戦国時代、加藤清正を追い詰めた男装の女武者・お京の方の武勇伝【一】 (3/5ページ)
剛毅木訥は仁に近し……「どもり弾正」正親との幸せな新婚生活
そんなお京が正親と結婚したのは、恐らく15歳となった天正二1574年前後。正親は若い頃から武芸に秀で、父・木山弾正正友(まさとも)の頼もしい後継者として将来を嘱望されていましたが、一つコンプレックスがありました。
その立派な風貌や朗々たる声に似合わぬ吃音症(どもり)で、人と話をするのが苦手だったため、人は正親を「どもり弾正」などと囃したてることもあったそうですが、お京は「剛毅木訥は仁に近し」とばかり気にしません。

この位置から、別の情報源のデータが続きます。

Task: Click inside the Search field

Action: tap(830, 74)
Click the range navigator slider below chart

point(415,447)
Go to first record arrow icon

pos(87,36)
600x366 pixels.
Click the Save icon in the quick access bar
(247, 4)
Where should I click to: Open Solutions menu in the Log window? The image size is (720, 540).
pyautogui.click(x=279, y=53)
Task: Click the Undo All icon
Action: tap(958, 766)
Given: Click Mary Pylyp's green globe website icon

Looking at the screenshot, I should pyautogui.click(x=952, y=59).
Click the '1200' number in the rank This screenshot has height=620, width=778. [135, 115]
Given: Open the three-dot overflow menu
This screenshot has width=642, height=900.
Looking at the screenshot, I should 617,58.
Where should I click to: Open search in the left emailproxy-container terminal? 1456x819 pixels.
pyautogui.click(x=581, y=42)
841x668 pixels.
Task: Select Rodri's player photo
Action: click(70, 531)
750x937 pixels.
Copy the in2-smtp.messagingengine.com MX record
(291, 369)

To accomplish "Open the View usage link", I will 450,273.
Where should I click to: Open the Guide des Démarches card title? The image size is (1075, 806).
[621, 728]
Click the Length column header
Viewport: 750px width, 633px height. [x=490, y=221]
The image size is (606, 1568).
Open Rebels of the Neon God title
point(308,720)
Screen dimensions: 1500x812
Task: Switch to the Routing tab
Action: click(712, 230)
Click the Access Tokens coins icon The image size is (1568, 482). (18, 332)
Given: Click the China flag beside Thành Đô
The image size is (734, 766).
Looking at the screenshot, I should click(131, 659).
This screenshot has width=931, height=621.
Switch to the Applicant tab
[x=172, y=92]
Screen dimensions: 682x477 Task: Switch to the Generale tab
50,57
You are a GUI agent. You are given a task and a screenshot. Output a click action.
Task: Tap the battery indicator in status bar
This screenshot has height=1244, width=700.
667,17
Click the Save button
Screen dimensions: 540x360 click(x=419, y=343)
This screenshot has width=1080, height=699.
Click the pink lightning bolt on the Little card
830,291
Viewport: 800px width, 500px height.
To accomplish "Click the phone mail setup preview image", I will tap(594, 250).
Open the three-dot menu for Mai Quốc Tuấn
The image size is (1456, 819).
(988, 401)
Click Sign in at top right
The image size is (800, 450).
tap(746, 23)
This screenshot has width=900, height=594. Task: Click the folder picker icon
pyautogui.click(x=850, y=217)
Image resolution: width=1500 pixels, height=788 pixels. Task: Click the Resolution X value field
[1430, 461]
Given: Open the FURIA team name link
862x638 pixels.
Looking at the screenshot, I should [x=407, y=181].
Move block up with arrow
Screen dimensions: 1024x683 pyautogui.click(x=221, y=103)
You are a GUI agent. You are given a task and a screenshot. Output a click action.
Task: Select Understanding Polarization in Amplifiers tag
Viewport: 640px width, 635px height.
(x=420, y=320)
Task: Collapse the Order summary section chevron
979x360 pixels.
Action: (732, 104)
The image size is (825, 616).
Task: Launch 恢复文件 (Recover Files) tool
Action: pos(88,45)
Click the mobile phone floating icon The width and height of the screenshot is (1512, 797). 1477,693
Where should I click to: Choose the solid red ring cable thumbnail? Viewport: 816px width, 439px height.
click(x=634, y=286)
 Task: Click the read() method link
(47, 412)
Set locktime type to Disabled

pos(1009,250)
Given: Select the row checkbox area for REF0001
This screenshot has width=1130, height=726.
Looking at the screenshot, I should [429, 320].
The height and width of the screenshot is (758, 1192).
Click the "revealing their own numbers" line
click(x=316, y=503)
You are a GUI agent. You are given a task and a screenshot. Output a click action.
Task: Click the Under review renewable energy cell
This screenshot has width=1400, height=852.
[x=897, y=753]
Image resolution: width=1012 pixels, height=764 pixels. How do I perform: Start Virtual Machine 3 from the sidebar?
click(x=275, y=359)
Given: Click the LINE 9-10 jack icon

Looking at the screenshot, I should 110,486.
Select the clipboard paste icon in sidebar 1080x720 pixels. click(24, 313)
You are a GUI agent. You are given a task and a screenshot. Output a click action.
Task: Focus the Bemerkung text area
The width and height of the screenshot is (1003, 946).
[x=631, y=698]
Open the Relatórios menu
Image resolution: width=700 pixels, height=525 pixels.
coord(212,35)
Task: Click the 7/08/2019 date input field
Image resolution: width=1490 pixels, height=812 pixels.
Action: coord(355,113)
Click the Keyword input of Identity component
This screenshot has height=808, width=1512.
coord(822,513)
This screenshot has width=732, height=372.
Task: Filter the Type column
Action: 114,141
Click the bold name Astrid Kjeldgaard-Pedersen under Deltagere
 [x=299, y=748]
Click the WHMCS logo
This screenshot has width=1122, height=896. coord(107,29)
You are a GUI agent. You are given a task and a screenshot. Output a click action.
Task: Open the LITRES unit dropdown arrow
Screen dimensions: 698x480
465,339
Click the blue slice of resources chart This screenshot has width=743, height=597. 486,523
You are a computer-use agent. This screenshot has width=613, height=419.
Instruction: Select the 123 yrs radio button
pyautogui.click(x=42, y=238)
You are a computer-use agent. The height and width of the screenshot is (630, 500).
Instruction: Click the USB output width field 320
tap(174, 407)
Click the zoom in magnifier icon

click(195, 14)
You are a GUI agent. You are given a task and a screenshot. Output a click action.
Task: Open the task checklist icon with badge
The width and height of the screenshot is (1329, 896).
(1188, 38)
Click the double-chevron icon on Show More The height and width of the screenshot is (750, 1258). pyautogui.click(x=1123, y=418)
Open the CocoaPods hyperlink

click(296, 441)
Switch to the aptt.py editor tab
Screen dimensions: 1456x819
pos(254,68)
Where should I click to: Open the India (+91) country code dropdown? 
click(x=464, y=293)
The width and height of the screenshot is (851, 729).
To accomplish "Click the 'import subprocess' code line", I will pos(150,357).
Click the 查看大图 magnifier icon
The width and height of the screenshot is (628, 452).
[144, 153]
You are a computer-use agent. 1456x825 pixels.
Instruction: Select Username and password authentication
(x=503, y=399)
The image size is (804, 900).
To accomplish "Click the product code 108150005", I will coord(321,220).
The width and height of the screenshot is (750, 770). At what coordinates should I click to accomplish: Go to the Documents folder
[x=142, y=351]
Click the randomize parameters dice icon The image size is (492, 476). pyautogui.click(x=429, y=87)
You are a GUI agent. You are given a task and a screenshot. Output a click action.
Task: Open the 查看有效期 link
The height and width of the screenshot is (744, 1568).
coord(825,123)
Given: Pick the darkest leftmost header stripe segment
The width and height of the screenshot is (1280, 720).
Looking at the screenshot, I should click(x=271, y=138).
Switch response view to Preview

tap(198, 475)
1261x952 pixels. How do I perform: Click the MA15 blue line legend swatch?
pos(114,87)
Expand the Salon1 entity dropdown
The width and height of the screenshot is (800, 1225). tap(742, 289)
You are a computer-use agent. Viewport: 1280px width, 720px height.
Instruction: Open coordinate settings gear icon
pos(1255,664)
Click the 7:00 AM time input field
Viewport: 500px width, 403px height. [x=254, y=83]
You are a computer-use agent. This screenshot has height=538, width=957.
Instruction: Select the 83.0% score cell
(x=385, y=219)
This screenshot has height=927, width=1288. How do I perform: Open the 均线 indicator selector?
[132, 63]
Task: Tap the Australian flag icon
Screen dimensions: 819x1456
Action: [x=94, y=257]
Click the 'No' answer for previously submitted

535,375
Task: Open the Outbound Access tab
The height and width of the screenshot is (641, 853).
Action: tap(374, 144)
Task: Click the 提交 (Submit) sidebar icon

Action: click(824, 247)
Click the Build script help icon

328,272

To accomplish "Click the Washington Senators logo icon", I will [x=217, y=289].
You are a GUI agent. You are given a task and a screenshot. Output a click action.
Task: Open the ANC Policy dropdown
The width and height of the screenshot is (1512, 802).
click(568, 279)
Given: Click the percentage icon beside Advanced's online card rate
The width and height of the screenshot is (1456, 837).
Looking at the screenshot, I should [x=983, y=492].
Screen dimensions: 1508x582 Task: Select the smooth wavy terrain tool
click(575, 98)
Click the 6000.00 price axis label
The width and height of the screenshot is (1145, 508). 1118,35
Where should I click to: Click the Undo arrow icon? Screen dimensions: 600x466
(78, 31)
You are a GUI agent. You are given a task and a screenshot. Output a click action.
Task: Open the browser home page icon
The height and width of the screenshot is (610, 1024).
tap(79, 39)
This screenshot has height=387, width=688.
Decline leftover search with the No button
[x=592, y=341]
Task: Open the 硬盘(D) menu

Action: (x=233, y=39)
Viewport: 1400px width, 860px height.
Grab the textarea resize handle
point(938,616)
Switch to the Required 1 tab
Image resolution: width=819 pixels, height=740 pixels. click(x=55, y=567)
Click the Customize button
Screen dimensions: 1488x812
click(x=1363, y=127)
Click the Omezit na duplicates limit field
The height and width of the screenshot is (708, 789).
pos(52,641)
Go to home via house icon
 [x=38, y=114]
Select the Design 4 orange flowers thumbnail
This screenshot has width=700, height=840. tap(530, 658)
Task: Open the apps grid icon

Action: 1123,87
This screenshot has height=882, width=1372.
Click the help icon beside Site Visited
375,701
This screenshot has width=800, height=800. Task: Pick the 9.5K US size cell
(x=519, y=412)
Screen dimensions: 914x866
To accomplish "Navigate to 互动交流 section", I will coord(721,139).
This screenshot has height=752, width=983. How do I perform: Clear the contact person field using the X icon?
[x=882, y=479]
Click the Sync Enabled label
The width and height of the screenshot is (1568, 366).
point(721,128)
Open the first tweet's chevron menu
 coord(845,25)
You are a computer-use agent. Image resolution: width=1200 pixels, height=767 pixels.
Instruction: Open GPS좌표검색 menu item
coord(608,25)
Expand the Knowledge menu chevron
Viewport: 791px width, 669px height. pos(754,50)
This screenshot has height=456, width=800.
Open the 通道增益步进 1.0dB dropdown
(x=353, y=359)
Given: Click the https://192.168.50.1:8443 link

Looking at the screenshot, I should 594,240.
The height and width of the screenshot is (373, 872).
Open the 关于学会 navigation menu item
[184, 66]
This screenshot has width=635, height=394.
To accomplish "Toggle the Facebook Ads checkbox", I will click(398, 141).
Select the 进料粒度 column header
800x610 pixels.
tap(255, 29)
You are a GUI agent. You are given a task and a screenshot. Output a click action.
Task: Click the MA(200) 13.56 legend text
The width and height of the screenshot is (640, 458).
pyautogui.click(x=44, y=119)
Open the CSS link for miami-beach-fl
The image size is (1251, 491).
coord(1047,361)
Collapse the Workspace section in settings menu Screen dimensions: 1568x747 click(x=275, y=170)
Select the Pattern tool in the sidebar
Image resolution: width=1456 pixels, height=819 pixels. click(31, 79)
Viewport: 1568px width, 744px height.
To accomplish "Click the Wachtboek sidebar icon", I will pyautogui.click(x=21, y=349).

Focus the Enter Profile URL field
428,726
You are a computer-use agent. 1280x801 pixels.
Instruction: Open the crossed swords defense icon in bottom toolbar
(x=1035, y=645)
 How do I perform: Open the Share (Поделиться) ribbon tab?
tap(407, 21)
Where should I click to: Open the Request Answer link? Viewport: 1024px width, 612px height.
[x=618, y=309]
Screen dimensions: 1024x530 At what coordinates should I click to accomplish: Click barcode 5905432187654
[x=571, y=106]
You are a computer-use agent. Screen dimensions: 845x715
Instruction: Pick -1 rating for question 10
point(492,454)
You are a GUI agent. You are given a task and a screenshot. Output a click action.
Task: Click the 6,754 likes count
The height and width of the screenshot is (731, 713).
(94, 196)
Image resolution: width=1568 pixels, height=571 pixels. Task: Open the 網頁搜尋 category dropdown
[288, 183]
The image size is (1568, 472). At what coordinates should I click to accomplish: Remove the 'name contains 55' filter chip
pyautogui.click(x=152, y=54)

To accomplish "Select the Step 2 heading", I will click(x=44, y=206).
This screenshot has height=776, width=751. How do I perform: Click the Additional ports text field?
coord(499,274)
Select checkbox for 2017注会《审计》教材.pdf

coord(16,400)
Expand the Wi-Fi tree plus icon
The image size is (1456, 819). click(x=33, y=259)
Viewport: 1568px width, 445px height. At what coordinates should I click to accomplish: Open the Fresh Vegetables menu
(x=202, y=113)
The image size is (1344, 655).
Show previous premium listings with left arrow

「言葉の巧みさなどよりも、あなた様が喜ばせて下さろうと、一生懸命にお話し下さる心の優しさが、私は何より嬉しいのです」
「それに古来『巧言令色鮮し仁』と申すではありませぬか。あなた様は口先だけでうわべを飾るより、懸命に汗を流して奉公なさるお姿こそお似合いなのです」
誰が何と笑おうと、あなた様は私にとってただ一人の大切な伴侶。そう言われて、やる気にならない男はいないでしょう。正親はより一層奉公に励み、夫婦仲も睦まじく長男・傳九郎(でんくろう)、そして後に横手五郎(よこての ごろう)と称する次男を授かります。